10. Another contention of the learned senior counsel was that extended period of limitation cannot be invoked as at the time of taking registration they have submitted the manufacturing process/flow chart. Thus, the Revenue was in the knowledge about their activity and hence extended period cannot be invoked.
11. We have carefully considered the rival submissions. The undisputed facts are that the appellants are importing self-adhesive films and self-adhesive papers in jumbo roll. These are slitted as per the requirement of the customers with the help of slitting machine and other ancillary machines. The slitted self-adhesive films and self-adhesive papers are used by the printing industry. After the printing, these self-adhesive films and self-adhesive papers are used by various manufacturers for pasting on the packages of their product, e.g., shampoo bottles, etc. It is undisputed fact that the input for the appellant is self-adhesive films and self-adhesive paper and the final product is also the same and are falling under the same Tariff entry. All that is being done is to reduce the width of such films. Number of machines used in the process is irrelevant to determining whether it amounts to manufacture.
12. We have gone through the judgment of Kores India Ld. (supra). In that case the jumbo rolls of 210 meters or more length fed into cutting and spooling machines wherein ribbons of standard length of 10 meters and 5 meters cut and wound/spooled into metal spoons and such spools blister packed and sealed with aluminium foil. It was categorically observed that the assessee produced ribbons in spools out of jumbo rolls and the resultant product is distinct, identifiable article having distinct name, function and use. The resultant product is also commercially distinct as understood in commercial parlance and has a separate market. Their function and use were also completely different and both products are not interchangeable. The ribbon in jumbo rolls cannot be used in a typewriter and similarly a person who requires 30 pieces of spool ribbon would not be satisfied if he is offered jumbo rolls of equal length. In fact the assessee has a separate unit, machinery and work force to manufacture in spool form. In view of the matter it was held that the process involved amounted to manufacture. Similarly, in the case of Brakes India Ltd. (supra) the honble Supreme Court has observed that by adopting a particular process if transformation takes place which makes the product have a different character and use of its own, then such a process would amount to manufacture within the meaning of Section 2(f) of the Central Excise Act, 1944. In the present case, we do not find like the case of Kores India Ltd. or Brakes India Ltd. that the product manufactured has a different name, character or different use. It is just that the width of jumbo rolls is cut and slitted in such a way that it is suitable for a particular product and the printing industry. If there is a printing machine which can take up the jumbo rolls then such self-adhesive films and self-adhesive tapes can straightaway be printed. On the contrary, we are of the considered view that the facts in the present case are almost similar to that of S.R. Tissues Pvt. Ltd. (supra). In the said case the honble Supreme Court has observed as under:
14. Applying the above tests, we hold that no new product had emerged on winding, cutting/slitting and packing. The character and the end-use did not undergo any change on account of the abovementioned activities and, therefore, there was no manufacture on first principles.
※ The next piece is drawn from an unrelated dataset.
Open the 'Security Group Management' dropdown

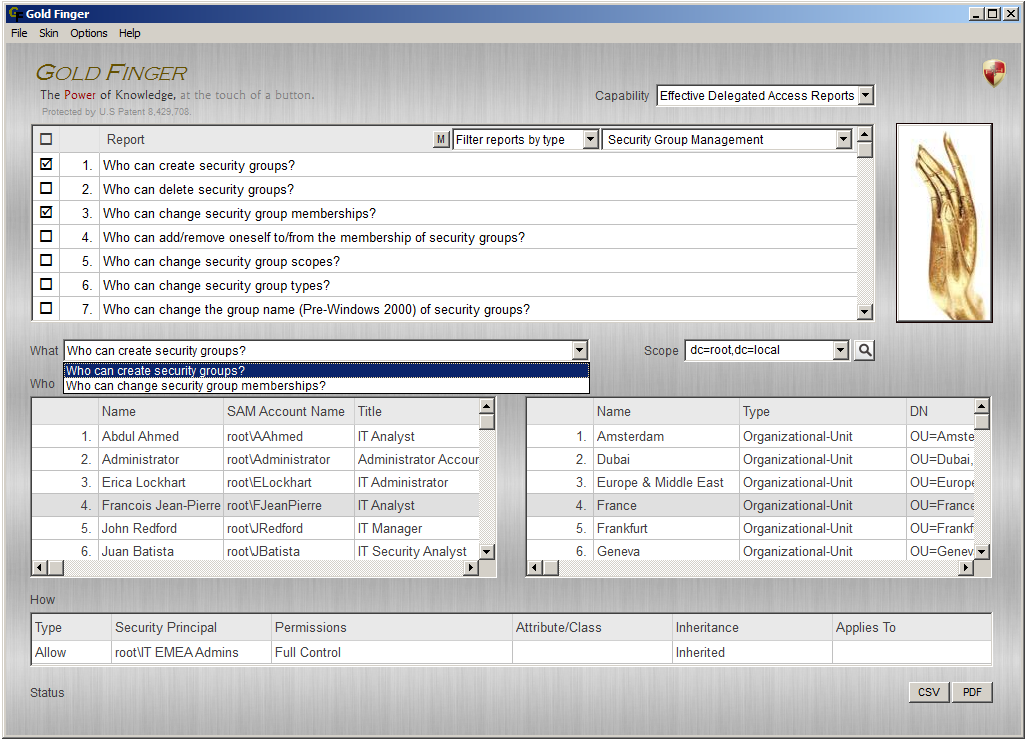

15. Similarly, there was no deemed manufacture under section 2(f) of the said Act. In order to make section 2(f) applicable, the process of cutting/slitting is required to be recognized by the legislature as a manufacture under the chapter note or the section note to chapter 48. For example, the cutting and slitting of thermal paper is deemed to be "manufacture" under note 13 to chapter 48. Similarly, note 3 to chapter 37 refers to cutting and slitting as amounting to manufacture in the case of photographic goods. However, slitting and cutting of toilet tissue paper on aluminium foil has not been treated as a manufacture by the legislature. In the circumstances, section 2(f) of the Act has no application.
16. In the case Shyam Oil Cake Ltd. v. Collector of Central Excise, Jaipur reported in 2004 (174) ELT 145, this Court held that if a process is indicated in a tariff entry without specifying that the same amounts to manufacture then indication of such process is merely for identifying the product. For a deeming provision to come into play, it must be specifically stated that a particular process amounts to manufacture and in its absence, the commodity would not become excisable merely because a separate tariff item exists in respect of that commodity. In that matter, the question which arose for determination was - whether refining of edible vegetable oil, as a process, constituted "manufacture". It was held that the product even after refining continued to remain an edible vegetable oil. It was further held that neither in the section note nor in the chapter note, refining as a process was indicated as amounting to manufacture. In the circumstances, it was held that refining of edible vegetable oil did not amount to "manufacture". In our view, the ratio of the said judgment is squarely applicable to the facts of the present case. As stated above, the characteristics of the tissue paper in the jumbo roll are not different from the characteristics of the tissue paper in the toilet rolls, table napkins, facial tissues etc. Moreover, cutting/slitting of tissue paper is not indicated in the section note or in the chapter note as amounting to "manufacture" and, therefore, section 2(f) of the Act was also not applicable to the facts of this case.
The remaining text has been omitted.